Linguine con le seppie e loro caviale di nero – versione [email protected] la [email protected]

Poche settimane fa ho visto il contest molto interessante sulla rivisitazione di un piatto tradizionale fatto da Tzatziki a colazione in collaborazione con la pasta Garofalo.
E visto che a me piace moltissimo rivisitare e lanciarmi in stranezze, ho pensato di stravolgere un pò quello che è un piatto della tradizione che adoro : le linguine al nero di seppia.
In questo caso però non vengono cotte come si fa normalmente con la pasta, cioè bollendo in acqua, ma vengono trattate come un risotto.
Ed il nero di seppia, invece di essere sciolto nel sugo, è diventato una sorta di caviale che decora la pasta.
Il nero di seppia fatto a caviale ovviamente non è farina del mio sacco : l’ho preso in prestito da una ricetta dello chef Alberto Faccani che ho letto su Cucina e Vini e che mi è sembrata adattissima all’occasione !!!
Certo … il mio non è un caviale fine e piccolo come il suo ….ma faccio quello che posso con le mie formidabili attrezzature ….

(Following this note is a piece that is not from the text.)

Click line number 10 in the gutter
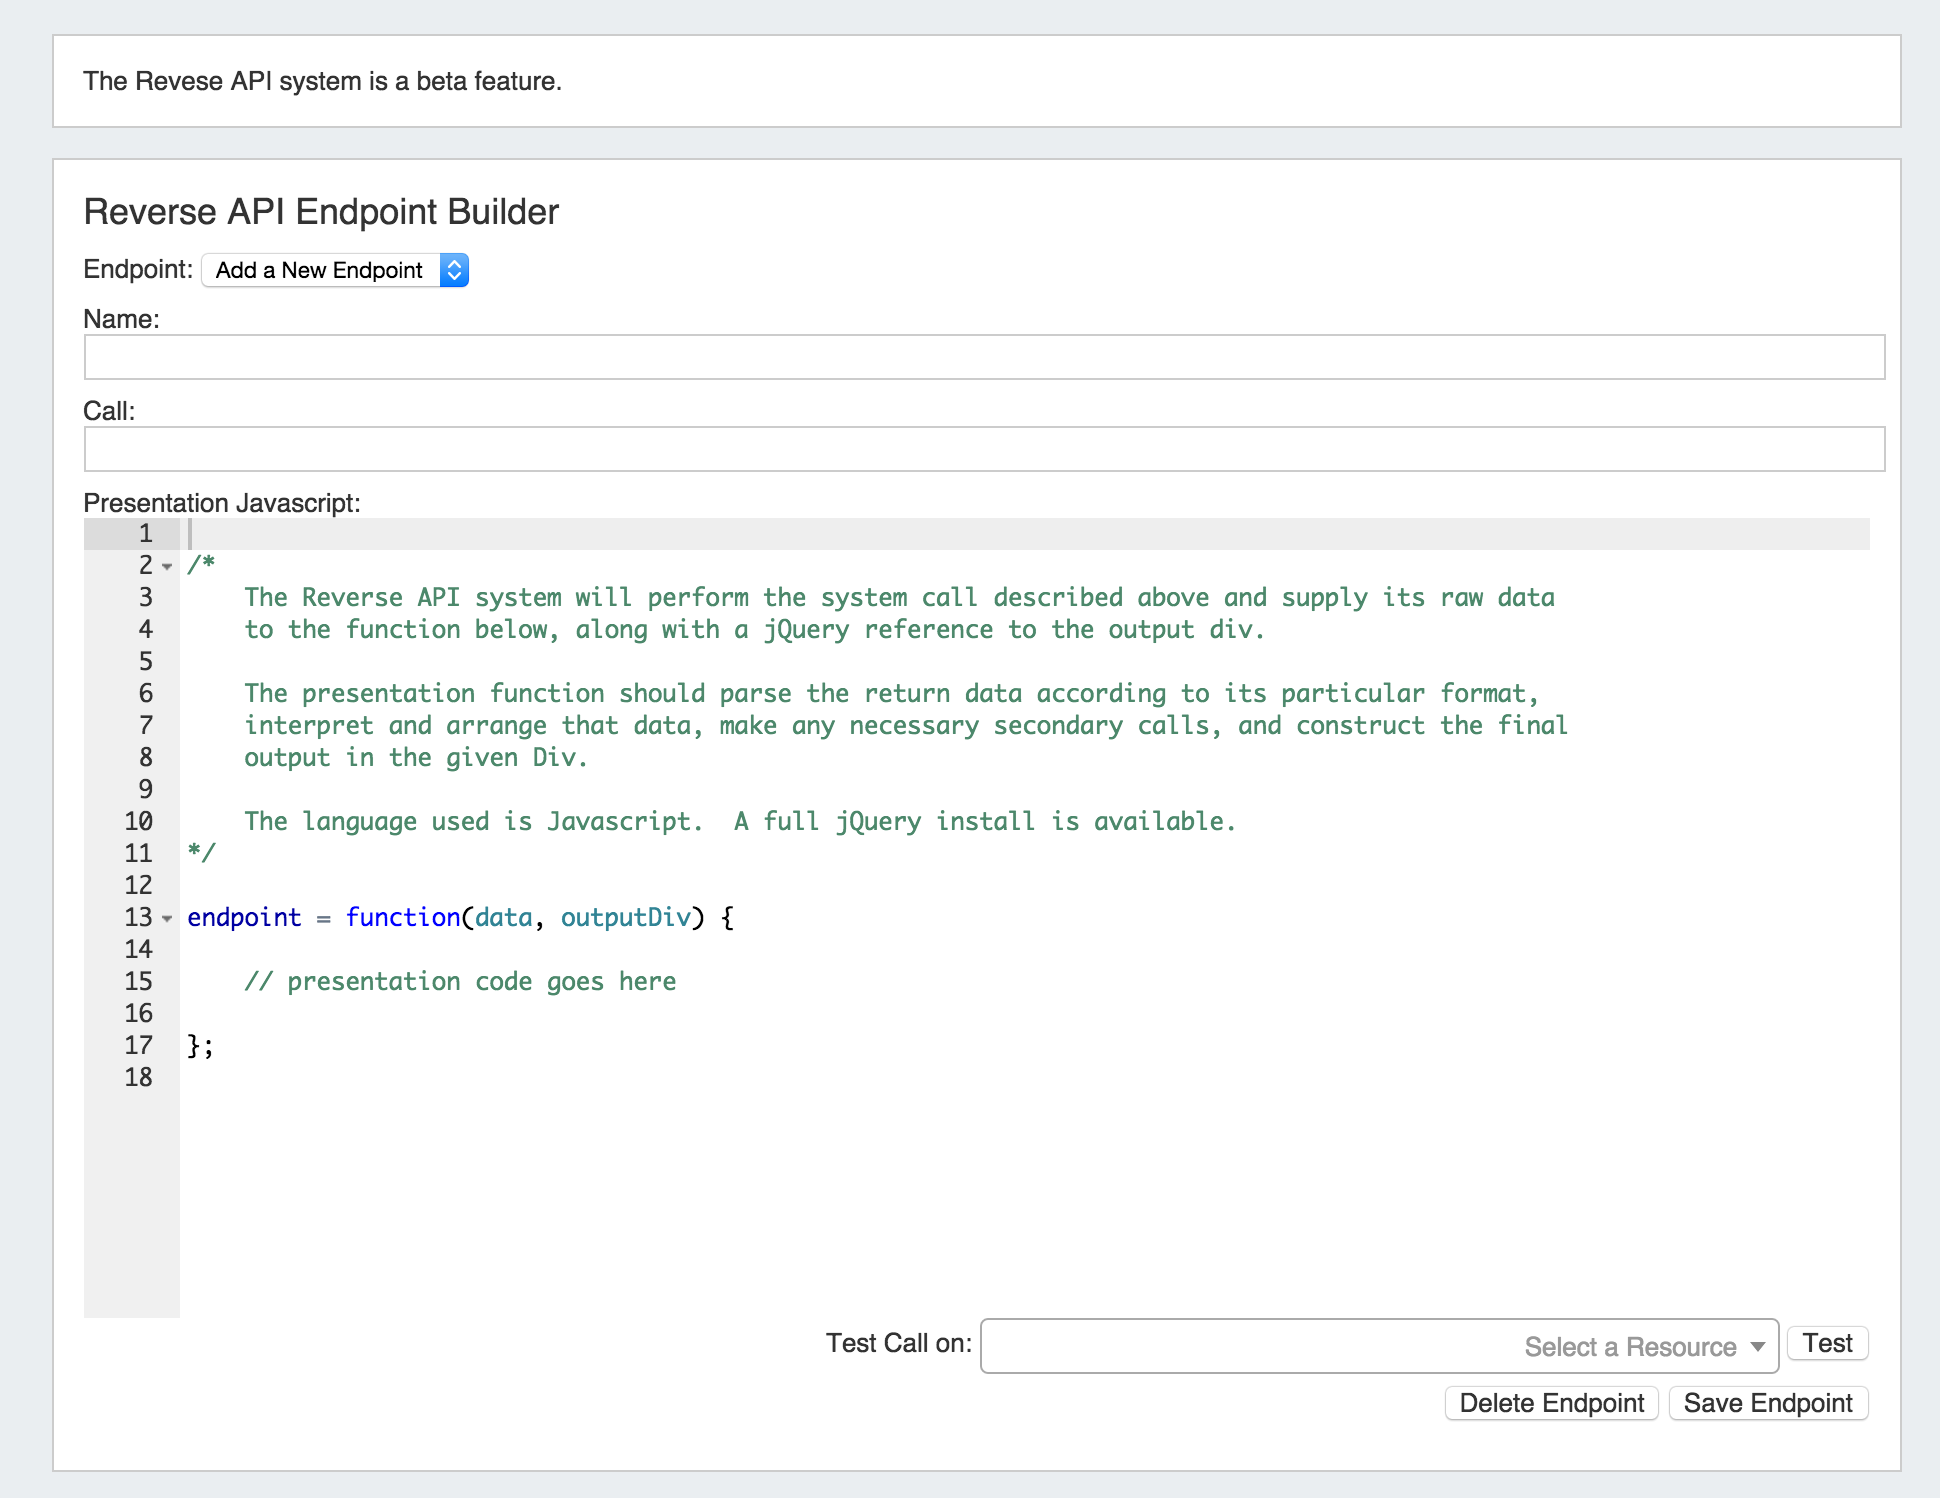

Ingredienti per 2 persone : 150 gr. linguine – 1 seppia di 400 gr. – 50 gr. olio ev.o. – prezzemolo – timo – buccia di limone – aglio – pepe nero – peperoncino – bacche di ginepro – sale – 1 cucchiaino di colatura di alici
Per il finto caviale : 250 gr. brodo vegetale – 2 bustine di nero di seppia – 2,5 gr. agar agar in polvere – olio di semi congelato
Procedimento
Per il finto caviale nero : sciogliete nel brodo vegetale il nero di seppia; scaldatene una metà con il gelificante; aggiungete l’altra metà e portate a 45°. Con una siringa prelevate parte del composto e fatelo cadere in un recipiente con l’olio a 2°C (per praticità, io ho semplicemente congelato l’olio in freezer in un contenitore, e non ho misurato quindi la temperatura di 2°C). Raccogliete le sfere solidificate e mettetele in frigorifero in un contenitore.
Preparate un olio aromatico con 50 gr. di olio e.v.o., riscaldandolo con dentro 1/2 spicchio d’aglio tagliato a metà e privato dell’anima, un pezzo di gambo di prezzemolo, un rametto di timo, un pezzetto di buccia di limone, 1 bacca di ginepro, due grani di pepe nero e un peperoncino. Fatelo riposare per 24 ore, prima di filtrarlo.
Pulite le seppie (quindi privatele dell’osso e poi della testa; togliete loro le interiora e la pelle; riducetele a listarelle). In un’ampia padella, mettete due cucchiai di olio aromatico. Brasatevi le seppie e cuocetele coperte per 15-20 minuti, bagnando con dell’acqua bollente, se occorre. Quindi insaporite con un cucchiaino di colatura di alici. Poi unitevi le linguine e portatele a cottura, bagnando con acqua bollente salata quando occorre (come un risotto). Al termine, regolate di sale e pepe e spolverizzate con prezzemolo tritato. Mantecate con un cucchiaio di olio aromatico.
Servite le linguine in piatti individuali e rifinite con il finto caviale nero.